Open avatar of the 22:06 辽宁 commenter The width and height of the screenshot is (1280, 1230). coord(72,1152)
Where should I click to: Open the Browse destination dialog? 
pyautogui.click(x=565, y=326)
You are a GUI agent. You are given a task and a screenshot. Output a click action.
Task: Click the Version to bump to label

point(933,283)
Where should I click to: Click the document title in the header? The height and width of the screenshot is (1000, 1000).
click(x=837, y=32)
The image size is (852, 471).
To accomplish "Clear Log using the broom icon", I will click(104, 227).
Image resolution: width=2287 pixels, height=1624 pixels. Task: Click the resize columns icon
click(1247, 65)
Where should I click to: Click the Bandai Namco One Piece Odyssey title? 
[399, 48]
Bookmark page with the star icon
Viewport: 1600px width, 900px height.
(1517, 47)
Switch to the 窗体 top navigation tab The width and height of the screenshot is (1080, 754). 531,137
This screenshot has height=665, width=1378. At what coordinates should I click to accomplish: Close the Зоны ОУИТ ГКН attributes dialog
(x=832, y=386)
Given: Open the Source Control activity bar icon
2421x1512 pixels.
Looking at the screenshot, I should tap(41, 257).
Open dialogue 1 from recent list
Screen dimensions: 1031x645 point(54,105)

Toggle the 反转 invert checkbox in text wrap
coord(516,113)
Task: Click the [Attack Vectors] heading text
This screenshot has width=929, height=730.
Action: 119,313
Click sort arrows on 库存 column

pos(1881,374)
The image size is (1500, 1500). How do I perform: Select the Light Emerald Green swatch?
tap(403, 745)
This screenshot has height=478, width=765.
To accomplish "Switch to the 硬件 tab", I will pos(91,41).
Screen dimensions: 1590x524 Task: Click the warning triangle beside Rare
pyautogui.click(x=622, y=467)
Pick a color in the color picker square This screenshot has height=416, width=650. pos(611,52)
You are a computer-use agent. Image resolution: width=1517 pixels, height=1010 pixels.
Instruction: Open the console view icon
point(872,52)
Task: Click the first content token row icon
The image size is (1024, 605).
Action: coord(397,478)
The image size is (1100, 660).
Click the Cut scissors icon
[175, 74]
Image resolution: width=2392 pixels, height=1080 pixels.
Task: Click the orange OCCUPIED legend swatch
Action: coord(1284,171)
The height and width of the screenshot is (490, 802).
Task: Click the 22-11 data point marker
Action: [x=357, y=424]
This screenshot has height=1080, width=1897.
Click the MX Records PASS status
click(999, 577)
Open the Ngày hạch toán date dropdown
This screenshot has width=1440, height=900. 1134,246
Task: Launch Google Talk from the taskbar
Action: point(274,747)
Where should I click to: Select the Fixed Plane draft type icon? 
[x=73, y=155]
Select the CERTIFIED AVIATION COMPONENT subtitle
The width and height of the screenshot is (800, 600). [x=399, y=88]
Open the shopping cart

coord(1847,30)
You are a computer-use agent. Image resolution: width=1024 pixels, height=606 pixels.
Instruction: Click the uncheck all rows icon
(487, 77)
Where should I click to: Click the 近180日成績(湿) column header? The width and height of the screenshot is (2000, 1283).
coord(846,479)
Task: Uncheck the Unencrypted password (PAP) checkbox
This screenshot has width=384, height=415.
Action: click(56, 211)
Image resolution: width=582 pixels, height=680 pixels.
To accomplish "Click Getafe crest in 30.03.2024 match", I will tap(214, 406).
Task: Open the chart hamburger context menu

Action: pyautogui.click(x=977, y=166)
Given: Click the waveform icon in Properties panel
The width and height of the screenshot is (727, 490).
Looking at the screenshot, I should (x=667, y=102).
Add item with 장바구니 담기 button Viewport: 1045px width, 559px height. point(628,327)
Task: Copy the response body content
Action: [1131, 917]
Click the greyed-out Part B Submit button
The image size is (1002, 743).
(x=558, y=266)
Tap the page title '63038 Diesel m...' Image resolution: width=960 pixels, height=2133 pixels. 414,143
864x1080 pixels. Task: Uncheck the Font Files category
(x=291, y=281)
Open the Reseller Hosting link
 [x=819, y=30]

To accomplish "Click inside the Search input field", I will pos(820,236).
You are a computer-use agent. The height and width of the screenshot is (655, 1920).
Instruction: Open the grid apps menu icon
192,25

**STATED GOAL:**
Please rewrite the records above as a numbered list and leave out the blank lines.

**RESPONSE FOR THIS EXERCISE:**
1. Open avatar of the 22:06 辽宁 commenter The width and height of the screenshot is (1280, 1230). coord(72,1152)
2. Where should I click to: Open the Browse destination dialog? 
3. pyautogui.click(x=565, y=326)
4. You are a GUI agent. You are given a task and a screenshot. Output a click action.
5. Task: Click the Version to bump to label
6. point(933,283)
7. Where should I click to: Click the document title in the header? The height and width of the screenshot is (1000, 1000).
8. click(x=837, y=32)
9. The image size is (852, 471).
10. To accomplish "Clear Log using the broom icon", I will click(104, 227).
11. Image resolution: width=2287 pixels, height=1624 pixels. Task: Click the resize columns icon
12. click(1247, 65)
13. Where should I click to: Click the Bandai Namco One Piece Odyssey title? 
14. [399, 48]
15. Bookmark page with the star icon
16. Viewport: 1600px width, 900px height.
17. (1517, 47)
18. Switch to the 窗体 top navigation tab The width and height of the screenshot is (1080, 754). 531,137
19. This screenshot has height=665, width=1378. At what coordinates should I click to accomplish: Close the Зоны ОУИТ ГКН attributes dialog
20. (x=832, y=386)
21. Given: Open the Source Control activity bar icon
22. 2421x1512 pixels.
23. Looking at the screenshot, I should tap(41, 257).
24. Open dialogue 1 from recent list
25. Screen dimensions: 1031x645 point(54,105)
26. Toggle the 反转 invert checkbox in text wrap
27. coord(516,113)
28. Task: Click the [Attack Vectors] heading text
29. This screenshot has width=929, height=730.
30. Action: 119,313
31. Click sort arrows on 库存 column
32. pos(1881,374)
33. The image size is (1500, 1500). How do I perform: Select the Light Emerald Green swatch?
34. tap(403, 745)
35. This screenshot has height=478, width=765.
36. To accomplish "Switch to the 硬件 tab", I will pos(91,41).
37. Screen dimensions: 1590x524 Task: Click the warning triangle beside Rare
38. pyautogui.click(x=622, y=467)
39. Pick a color in the color picker square This screenshot has height=416, width=650. pos(611,52)
40. You are a computer-use agent. Image resolution: width=1517 pixels, height=1010 pixels.
41. Instruction: Open the console view icon
42. point(872,52)
43. Task: Click the first content token row icon
44. The image size is (1024, 605).
45. Action: coord(397,478)
46. The image size is (1100, 660).
47. Click the Cut scissors icon
48. [175, 74]
49. Image resolution: width=2392 pixels, height=1080 pixels.
50. Task: Click the orange OCCUPIED legend swatch
51. Action: coord(1284,171)
52. The height and width of the screenshot is (490, 802).
53. Task: Click the 22-11 data point marker
54. Action: [x=357, y=424]
55. This screenshot has height=1080, width=1897.
56. Click the MX Records PASS status
57. click(999, 577)
58. Open the Ngày hạch toán date dropdown
59. This screenshot has width=1440, height=900. 1134,246
60. Task: Launch Google Talk from the taskbar
61. Action: point(274,747)
62. Where should I click to: Select the Fixed Plane draft type icon? 
63. [x=73, y=155]
64. Select the CERTIFIED AVIATION COMPONENT subtitle
65. The width and height of the screenshot is (800, 600). [x=399, y=88]
66. Open the shopping cart
67. coord(1847,30)
68. You are a computer-use agent. Image resolution: width=1024 pixels, height=606 pixels.
69. Instruction: Click the uncheck all rows icon
70. (487, 77)
71. Where should I click to: Click the 近180日成績(湿) column header? The width and height of the screenshot is (2000, 1283).
72. coord(846,479)
73. Task: Uncheck the Unencrypted password (PAP) checkbox
74. This screenshot has width=384, height=415.
75. Action: click(56, 211)
76. Image resolution: width=582 pixels, height=680 pixels.
77. To accomplish "Click Getafe crest in 30.03.2024 match", I will tap(214, 406).
78. Task: Open the chart hamburger context menu
79. Action: pyautogui.click(x=977, y=166)
80. Given: Click the waveform icon in Properties panel
81. The width and height of the screenshot is (727, 490).
82. Looking at the screenshot, I should (x=667, y=102).
83. Add item with 장바구니 담기 button Viewport: 1045px width, 559px height. point(628,327)
84. Task: Copy the response body content
85. Action: [1131, 917]
86. Click the greyed-out Part B Submit button
87. The image size is (1002, 743).
88. (x=558, y=266)
89. Tap the page title '63038 Diesel m...' Image resolution: width=960 pixels, height=2133 pixels. 414,143
90. 864x1080 pixels. Task: Uncheck the Font Files category
91. (x=291, y=281)
92. Open the Reseller Hosting link
93.  [x=819, y=30]
94. To accomplish "Click inside the Search input field", I will pos(820,236).
95. You are a computer-use agent. The height and width of the screenshot is (655, 1920).
96. Instruction: Open the grid apps menu icon
97. 192,25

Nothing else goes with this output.